EXERCISES:
• 1. Using the passage on spiritual insight and guilt below, explain in one to three sentences why a dark eye leaves our entire inner life dark.
• 2. Please carry on the passage on spiritual insight and guilt below, picking up after its final sentence.

SUPPLIED PASSAGE:
/---

In this case, the body is the inner person and the eye is our spiritual or psychological perception. If our eye/spiritual insight is dark, and we therefore act out of ignorance of ourselves, our entire inner life, our very soul, will be dark because we will be possessed by everything within ourselves of which we are unconscious.

The very fact that there is something within us that would cause us to break the Law is the reason we have the Ten Commandments. The trick is to become conscious of and come to terms with the fact that we are egocentric, we do have a thief within us, we do covet, etc. Simply being aware goes a long way toward understanding ourselves.

“Under the new ethic of the kingdom,” Sanford says, “we can be free from the power of sin, but not free from guilt. This is the paradox of the kingdom. No one can exist as a human being, opposed to him- or herself, without guilt.”

But, he continues, we can be free from the power of sin to to the extent that we are conscious of our inner opposition. Unfortunately, so many people are frightened of guilt that they will do anything to avoid it. This results in a repression of creativity, and it also results in NOT avoiding our guilt.

\---

INFORMATION SUPPLIED:
/---

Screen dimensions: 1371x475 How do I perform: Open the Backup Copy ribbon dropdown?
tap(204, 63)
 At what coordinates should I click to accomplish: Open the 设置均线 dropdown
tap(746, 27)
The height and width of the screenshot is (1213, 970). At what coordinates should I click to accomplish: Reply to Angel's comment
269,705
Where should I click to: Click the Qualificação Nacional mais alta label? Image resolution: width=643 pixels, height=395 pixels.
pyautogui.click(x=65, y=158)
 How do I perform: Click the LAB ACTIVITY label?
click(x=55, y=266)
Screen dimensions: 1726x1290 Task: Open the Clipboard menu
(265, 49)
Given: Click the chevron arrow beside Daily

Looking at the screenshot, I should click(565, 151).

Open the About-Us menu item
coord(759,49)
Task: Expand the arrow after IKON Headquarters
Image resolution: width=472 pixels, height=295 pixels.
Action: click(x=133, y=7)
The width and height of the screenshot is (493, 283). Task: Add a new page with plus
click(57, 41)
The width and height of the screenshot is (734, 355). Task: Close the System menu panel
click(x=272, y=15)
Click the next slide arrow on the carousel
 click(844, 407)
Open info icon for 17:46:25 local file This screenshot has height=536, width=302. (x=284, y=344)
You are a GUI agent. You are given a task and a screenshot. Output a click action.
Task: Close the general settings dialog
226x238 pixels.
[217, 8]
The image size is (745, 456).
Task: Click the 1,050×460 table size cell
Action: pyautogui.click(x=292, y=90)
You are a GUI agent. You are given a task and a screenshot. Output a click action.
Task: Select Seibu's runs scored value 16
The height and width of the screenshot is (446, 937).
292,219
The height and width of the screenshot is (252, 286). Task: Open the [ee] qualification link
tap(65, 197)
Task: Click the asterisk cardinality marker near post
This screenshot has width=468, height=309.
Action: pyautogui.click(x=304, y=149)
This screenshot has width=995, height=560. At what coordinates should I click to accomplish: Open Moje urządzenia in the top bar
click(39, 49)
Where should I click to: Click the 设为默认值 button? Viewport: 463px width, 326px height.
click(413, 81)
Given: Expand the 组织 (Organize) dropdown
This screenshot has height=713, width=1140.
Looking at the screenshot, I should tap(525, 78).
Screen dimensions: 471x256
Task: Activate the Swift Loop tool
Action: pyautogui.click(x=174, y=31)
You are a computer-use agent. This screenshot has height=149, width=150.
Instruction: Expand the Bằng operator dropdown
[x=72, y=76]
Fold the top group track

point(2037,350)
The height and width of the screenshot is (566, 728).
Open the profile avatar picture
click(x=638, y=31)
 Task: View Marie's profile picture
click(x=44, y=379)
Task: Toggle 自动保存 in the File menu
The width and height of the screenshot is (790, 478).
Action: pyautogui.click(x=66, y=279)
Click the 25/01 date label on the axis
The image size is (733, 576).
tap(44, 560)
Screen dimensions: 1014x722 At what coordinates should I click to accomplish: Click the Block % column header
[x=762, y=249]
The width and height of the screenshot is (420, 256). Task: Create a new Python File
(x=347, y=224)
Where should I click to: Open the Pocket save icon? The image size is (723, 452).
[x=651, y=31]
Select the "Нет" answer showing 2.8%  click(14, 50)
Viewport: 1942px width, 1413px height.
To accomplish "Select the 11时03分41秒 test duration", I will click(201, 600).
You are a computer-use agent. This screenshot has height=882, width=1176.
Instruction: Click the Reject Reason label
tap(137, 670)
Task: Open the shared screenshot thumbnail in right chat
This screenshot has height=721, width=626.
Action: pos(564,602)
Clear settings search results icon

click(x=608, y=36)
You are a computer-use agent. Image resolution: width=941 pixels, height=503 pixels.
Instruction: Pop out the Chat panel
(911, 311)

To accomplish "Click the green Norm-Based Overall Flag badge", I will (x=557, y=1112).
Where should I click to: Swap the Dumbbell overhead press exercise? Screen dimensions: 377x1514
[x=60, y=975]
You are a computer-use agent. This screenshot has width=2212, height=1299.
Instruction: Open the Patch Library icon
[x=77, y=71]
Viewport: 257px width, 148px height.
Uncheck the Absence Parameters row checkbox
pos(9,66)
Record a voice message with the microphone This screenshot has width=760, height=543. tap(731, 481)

\---

RESULTS BY TASK:
• 1. The passage says that when our spiritual insight is dark, we act out of ignorance of ourselves. Our whole inner life then becomes dark because we are possessed by everything within ourselves of which we are unconscious.

• 2.
“Either we believe that that we have succeeded in fulfilling all the requirements and are righteous,” Sanford says, “in which case we are unbearable to everyone else, or we know we are failing and are unbearable to ourselves because we now carry a frightful burden of guilt.”

Evil is separation: theologically it is separation from God; pyschologically it is separation within oneself. To restore unity, to unify ourselves with God and ourselves, we must drop the mask and consciously confront and accept the “inner enemy.”

We must accept guilt as an inevitable consequence of being human and making choices. When we make choices we run the risk of being “wrong,” but being human is to stop playing it safe and to live life to its fullest.

“When we acknowledge the inner enemy and experience the birth of a conscious ethic, he says, “a connection is established between consciousness and the inner depths. This connection is vitally important, for it is the soul itself.”